Requirement:
Rewrite the listing lines between the line holding "You are a computer-use agent." and the line holding "pyautogui.click(x=538, y=72)", inclusive, substituting "scroll bar" for "scrollbar" and keeping everything else the same. Leave the pictures out of your answer.

Data shown:

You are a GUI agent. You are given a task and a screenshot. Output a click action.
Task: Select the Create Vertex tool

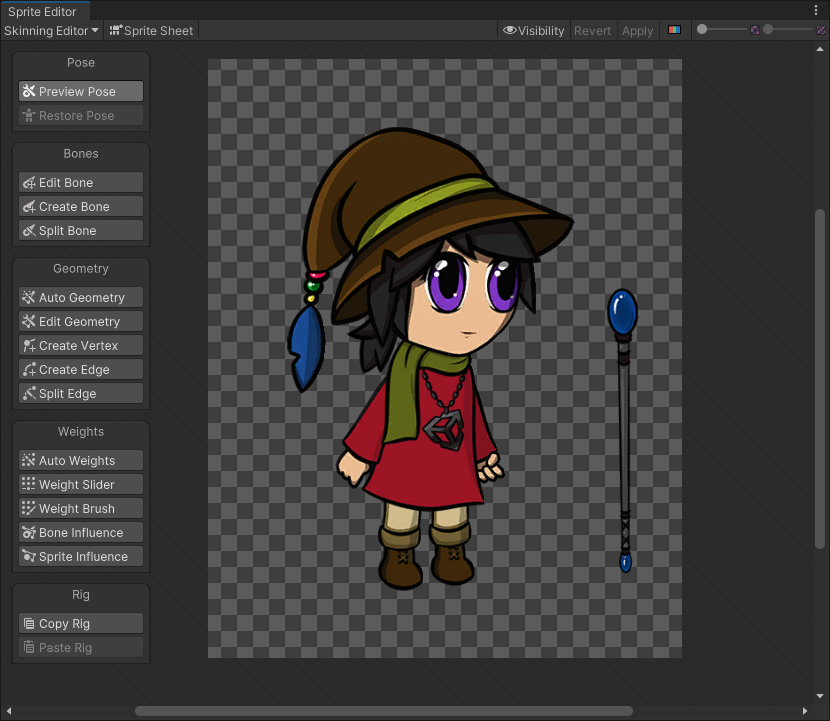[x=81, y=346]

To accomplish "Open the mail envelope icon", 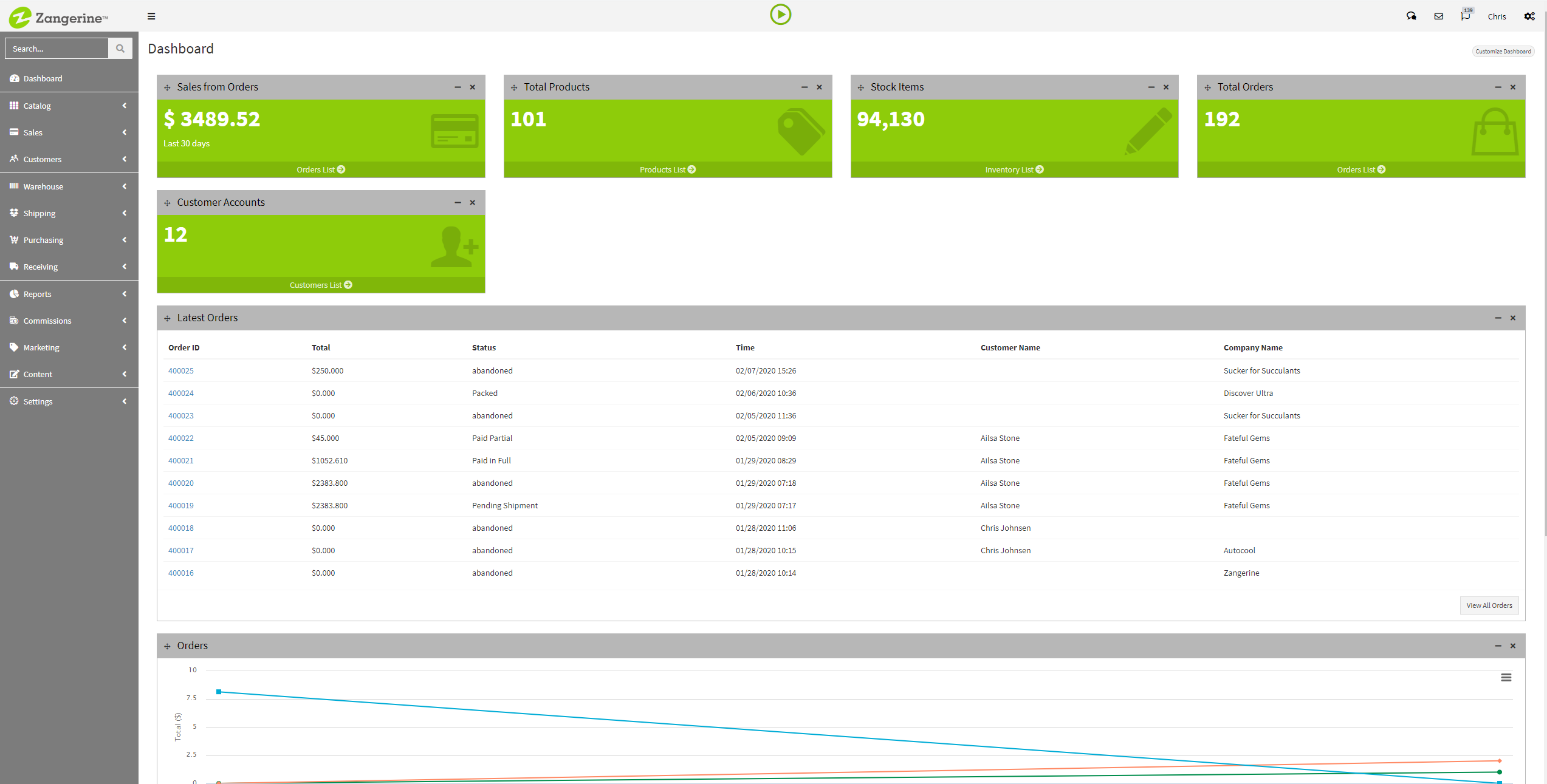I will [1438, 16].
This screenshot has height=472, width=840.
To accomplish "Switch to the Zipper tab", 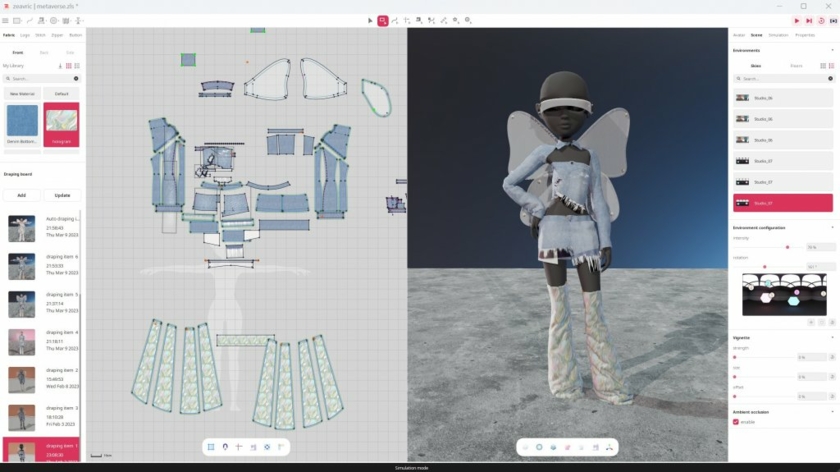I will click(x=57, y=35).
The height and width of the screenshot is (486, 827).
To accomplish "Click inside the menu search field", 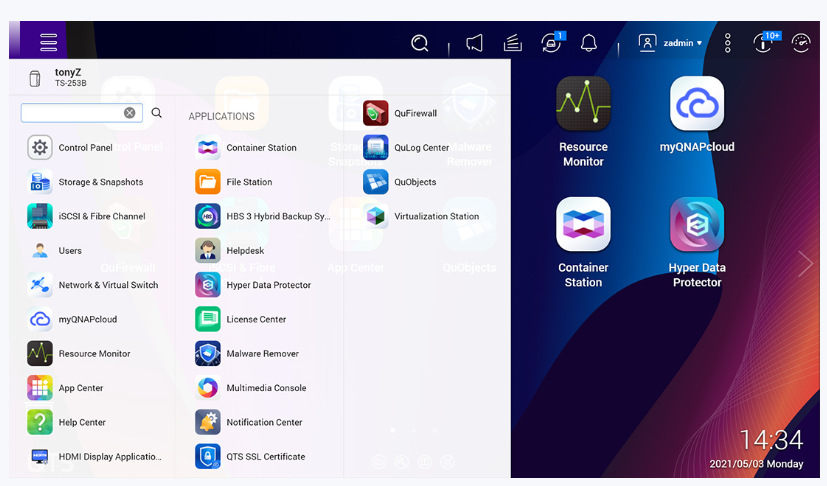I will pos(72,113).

--

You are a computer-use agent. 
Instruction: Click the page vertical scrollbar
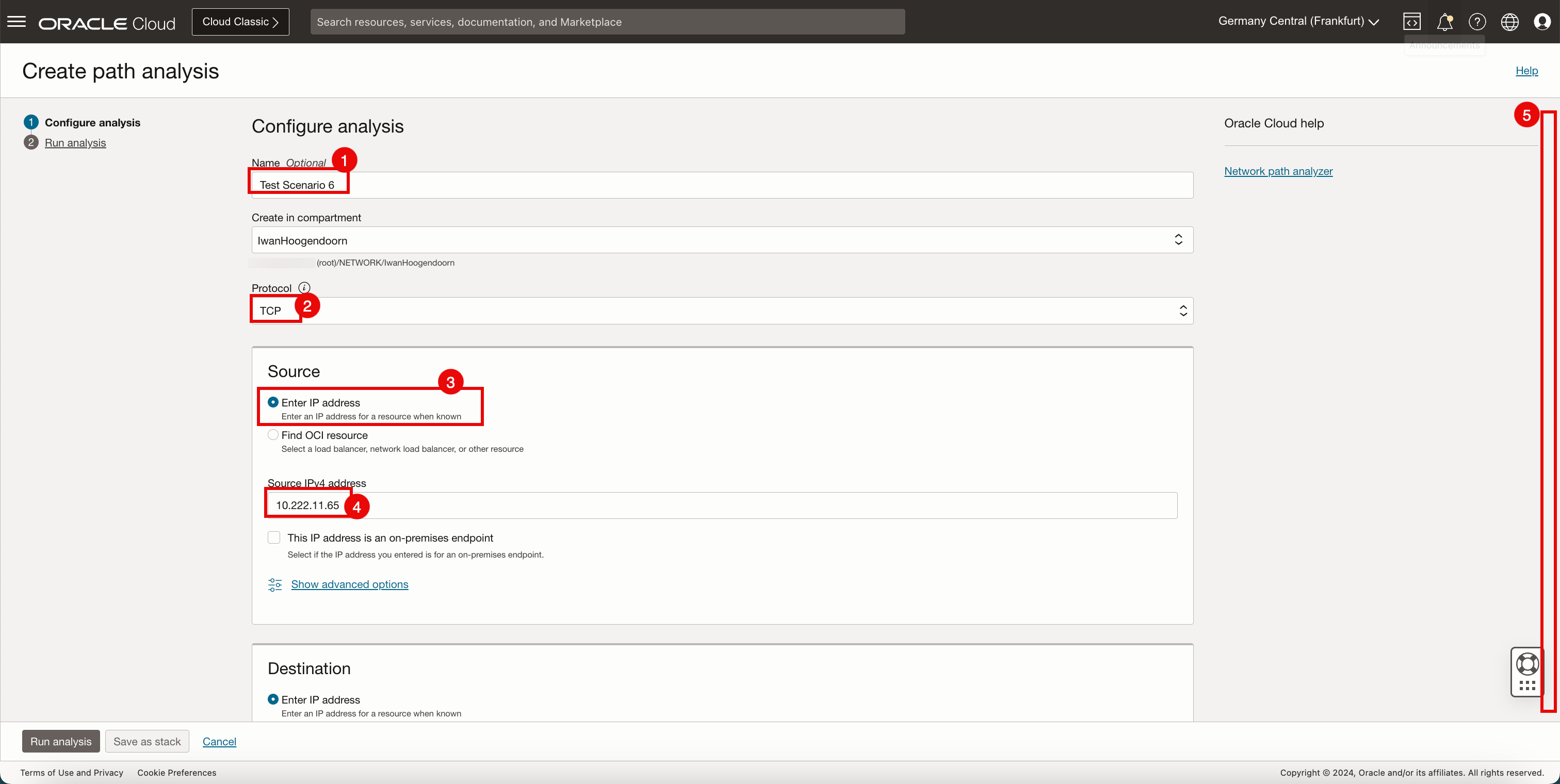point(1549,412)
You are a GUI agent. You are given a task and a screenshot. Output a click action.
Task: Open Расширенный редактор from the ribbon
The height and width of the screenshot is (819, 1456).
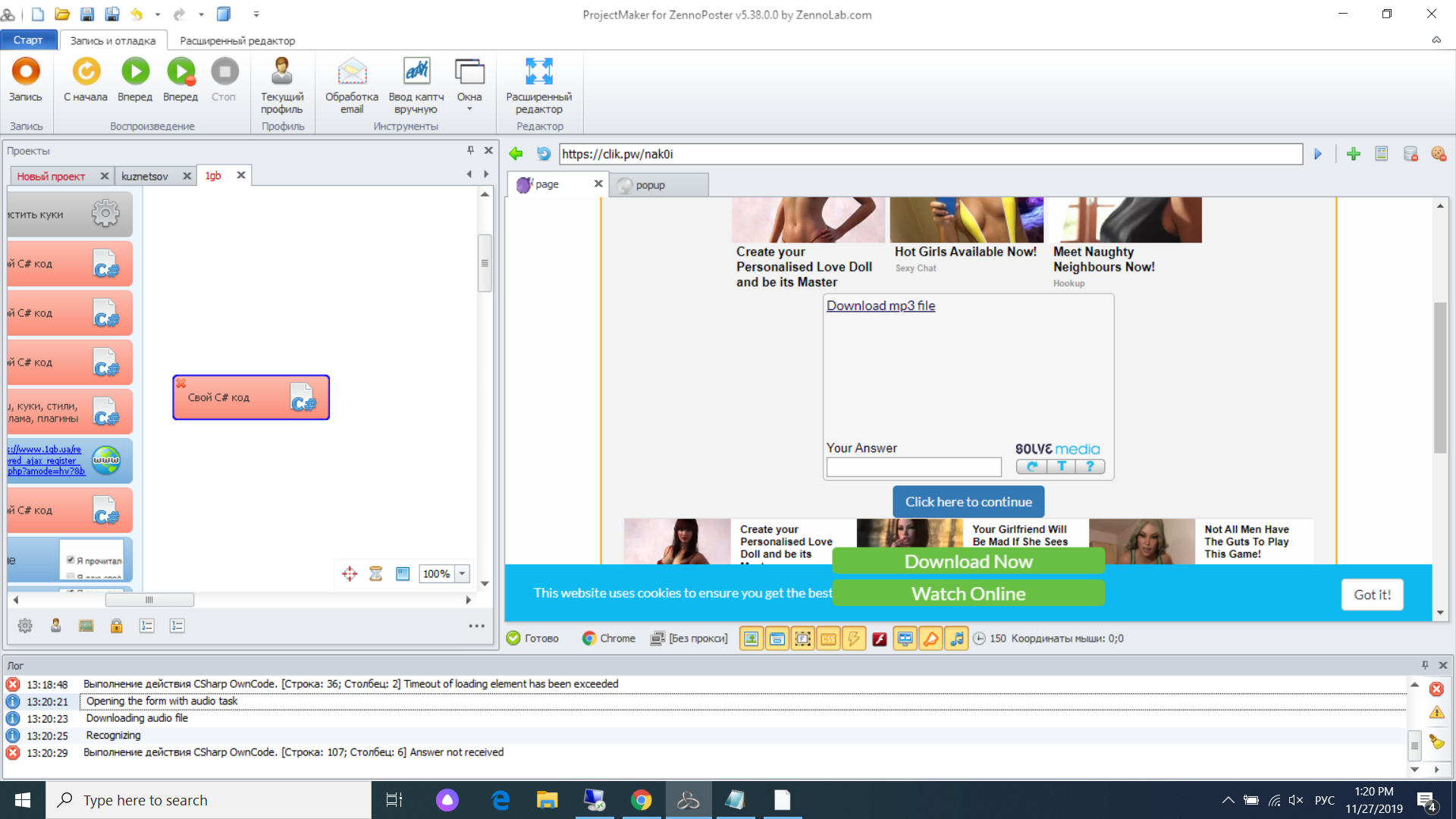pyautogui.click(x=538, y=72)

Completed task:
You are a computer-use agent. 
Instruction: Click the page vertical scroll bar
point(1549,412)
You are a GUI agent. You are given a task and a screenshot. Output a click action.
Task: Open Расширенный редактор from the ribbon
The height and width of the screenshot is (819, 1456).
pyautogui.click(x=538, y=72)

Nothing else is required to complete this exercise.